WHAT THIS TASK INVOLVES: If a line below contains the string "dimensions", return that line.

━━━

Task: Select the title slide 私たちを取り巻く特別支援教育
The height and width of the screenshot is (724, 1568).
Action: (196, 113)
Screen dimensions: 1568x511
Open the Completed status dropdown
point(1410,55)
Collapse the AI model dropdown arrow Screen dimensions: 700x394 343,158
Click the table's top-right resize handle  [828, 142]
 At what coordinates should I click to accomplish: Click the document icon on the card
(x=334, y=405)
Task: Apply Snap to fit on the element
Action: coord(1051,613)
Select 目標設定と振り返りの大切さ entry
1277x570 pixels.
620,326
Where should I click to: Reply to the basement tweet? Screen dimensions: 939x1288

━━━

SOLVED EXERCISE:
Screen dimensions: 1568x511
Collapse the AI model dropdown arrow Screen dimensions: 700x394 343,158
Where should I click to: Reply to the basement tweet? Screen dimensions: 939x1288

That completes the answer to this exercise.